## Task
Give exactly the lines from the one that contains "You are a computer-use" through the end of the entries below, both included; the pictures stay out.

## Data shown
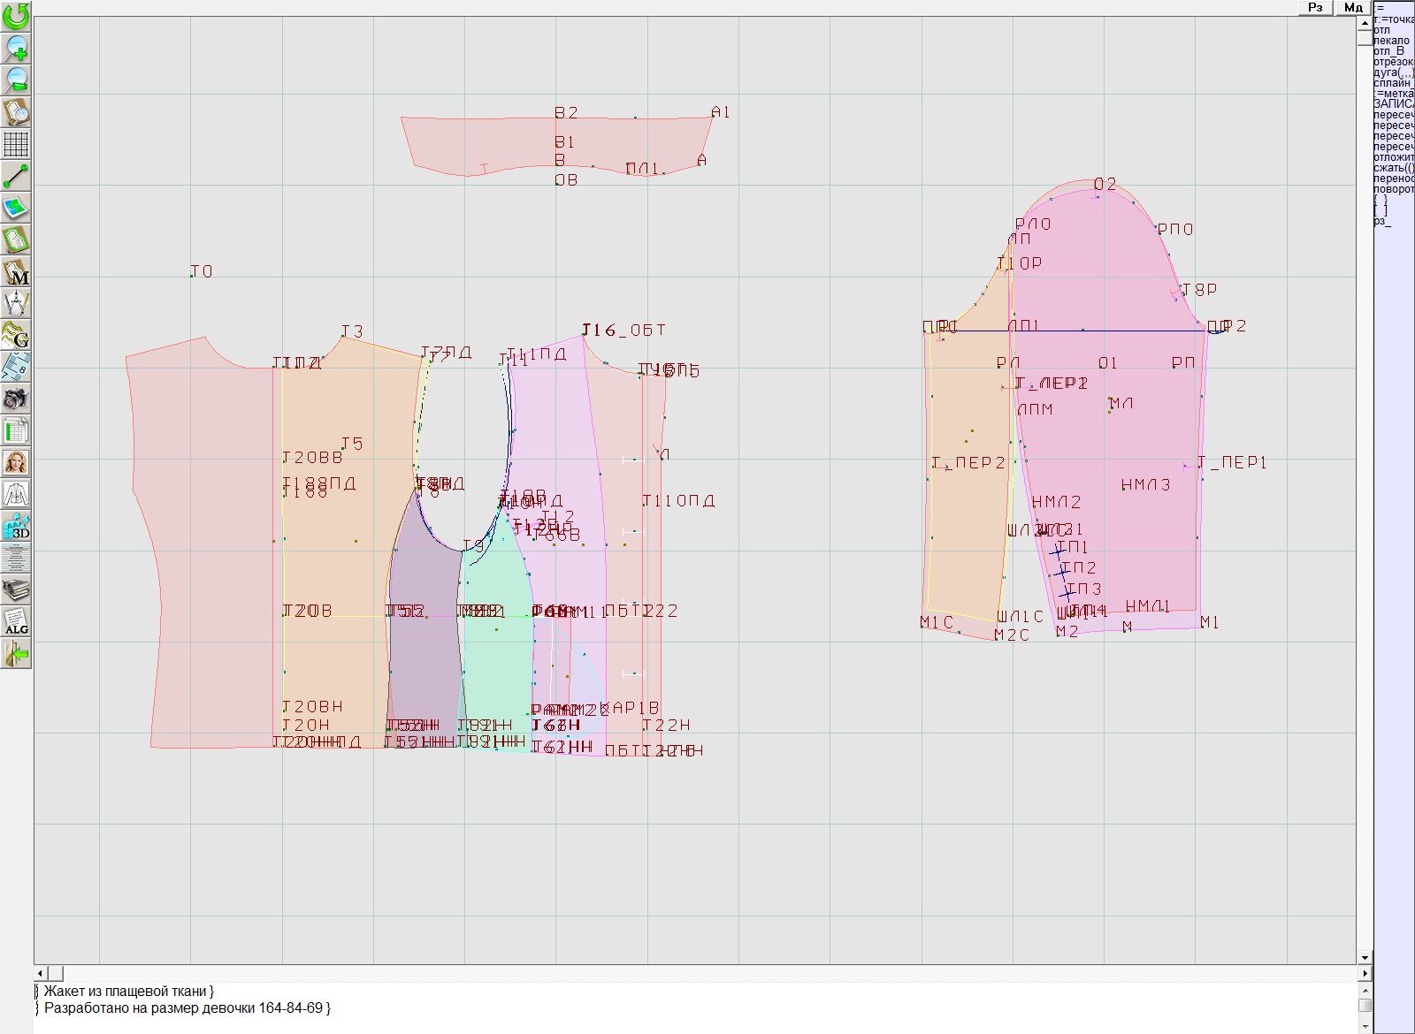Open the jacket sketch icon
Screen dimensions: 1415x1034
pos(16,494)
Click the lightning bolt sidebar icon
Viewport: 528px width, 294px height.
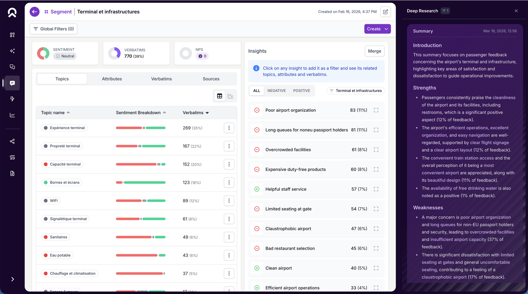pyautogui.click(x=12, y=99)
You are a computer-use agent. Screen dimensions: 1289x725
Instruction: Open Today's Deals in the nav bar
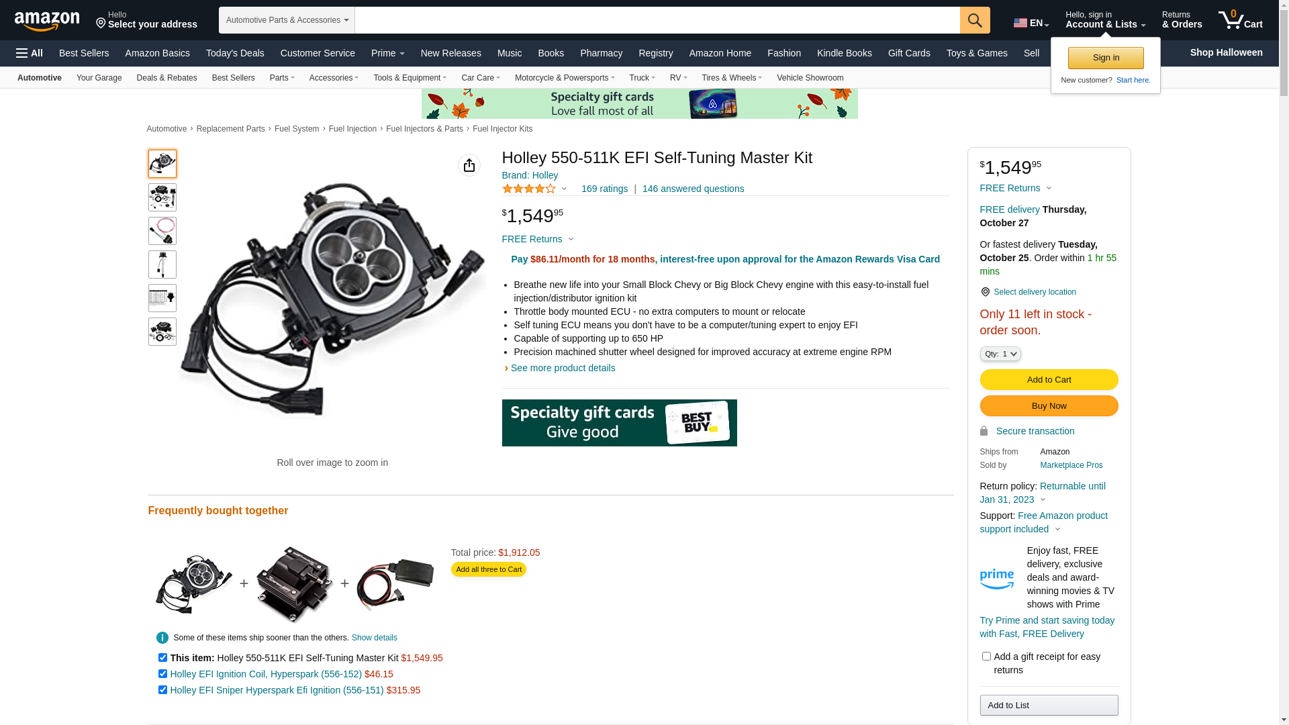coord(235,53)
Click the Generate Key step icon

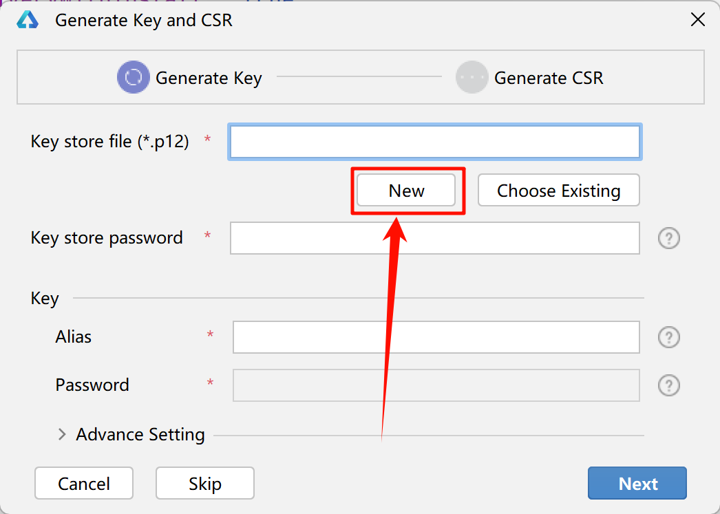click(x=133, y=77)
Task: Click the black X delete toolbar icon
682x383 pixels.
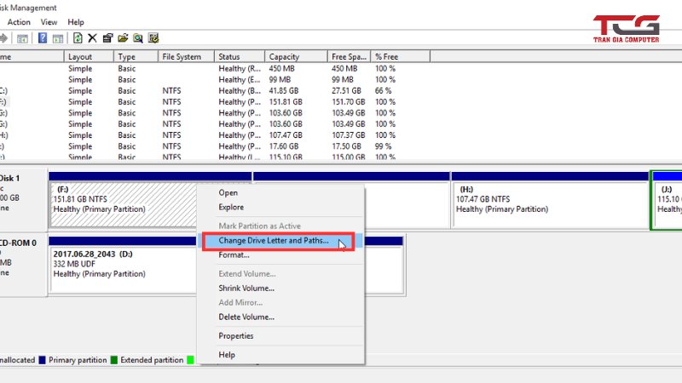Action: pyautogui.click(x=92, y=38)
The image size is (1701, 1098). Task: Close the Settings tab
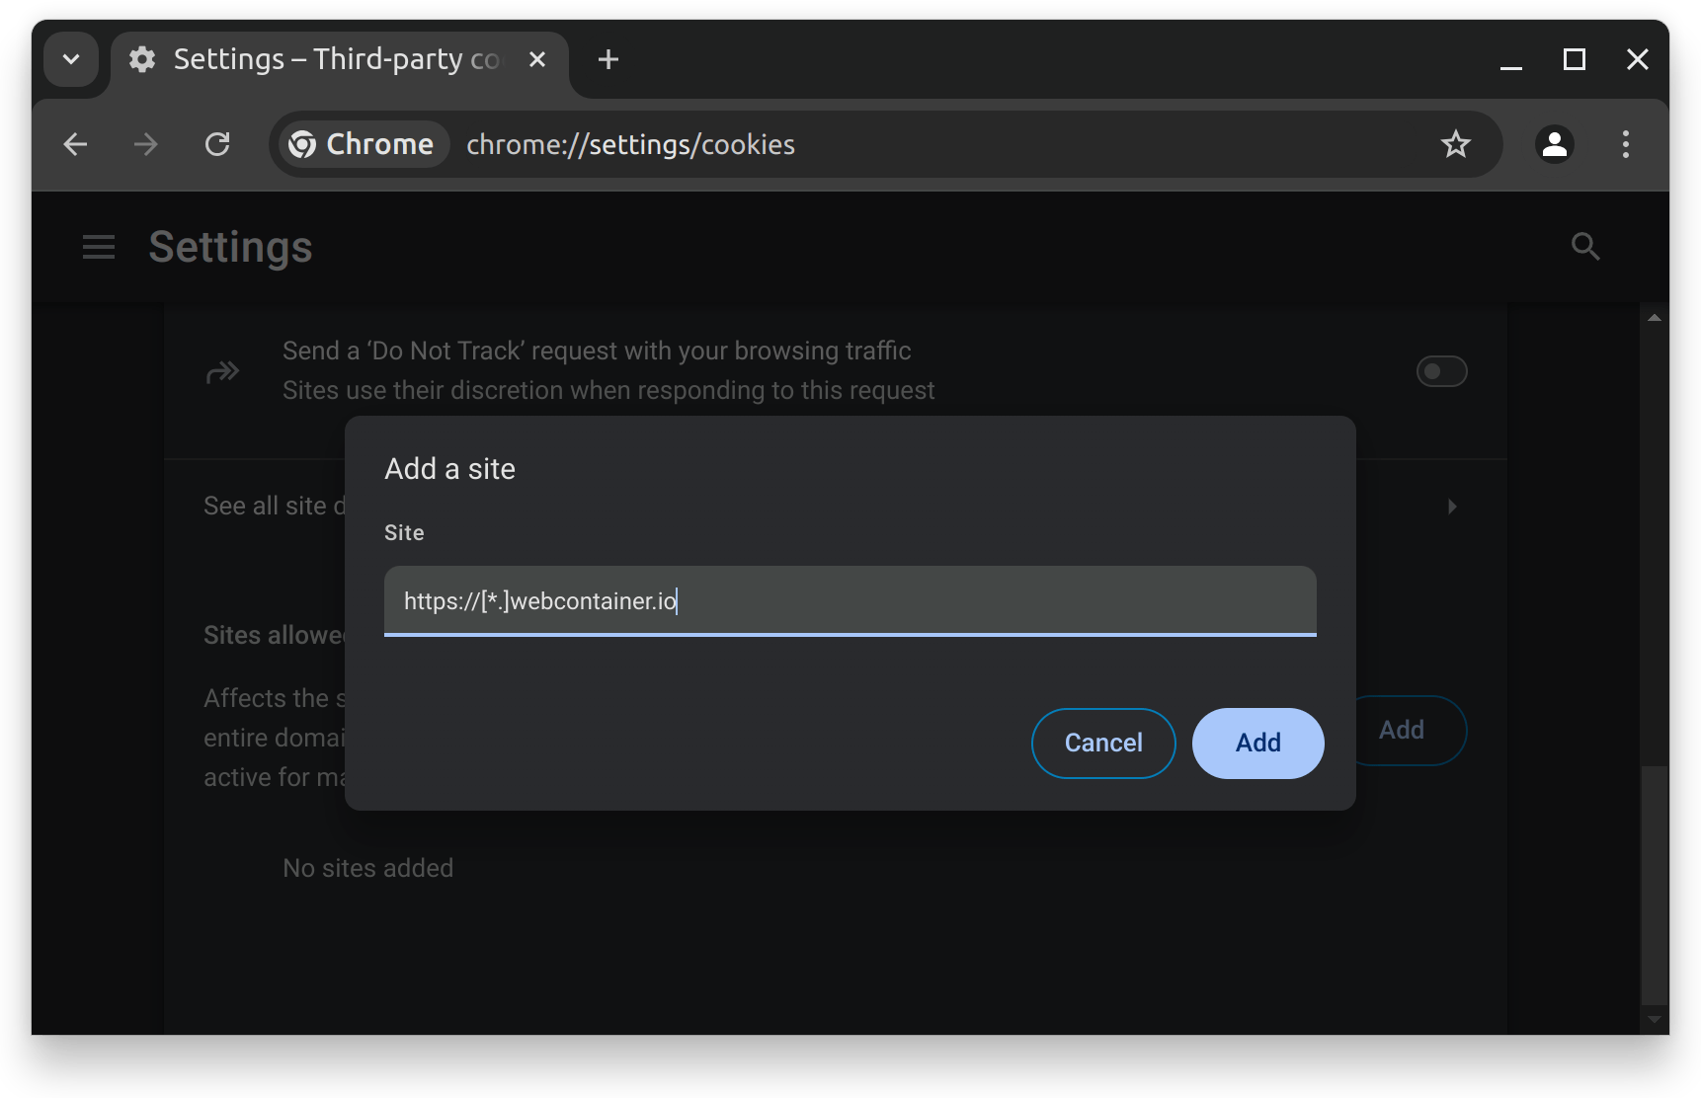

## Written reply
You are a computer-use agent. Screen dimensions: 1289x725
Instruction: Open Today's Deals in the nav bar
coord(235,53)
Click the Generate Key step icon

click(x=133, y=77)
Task: Click the black X delete toolbar icon
682x383 pixels.
Action: pyautogui.click(x=92, y=38)
The image size is (1701, 1098). Task: Close the Settings tab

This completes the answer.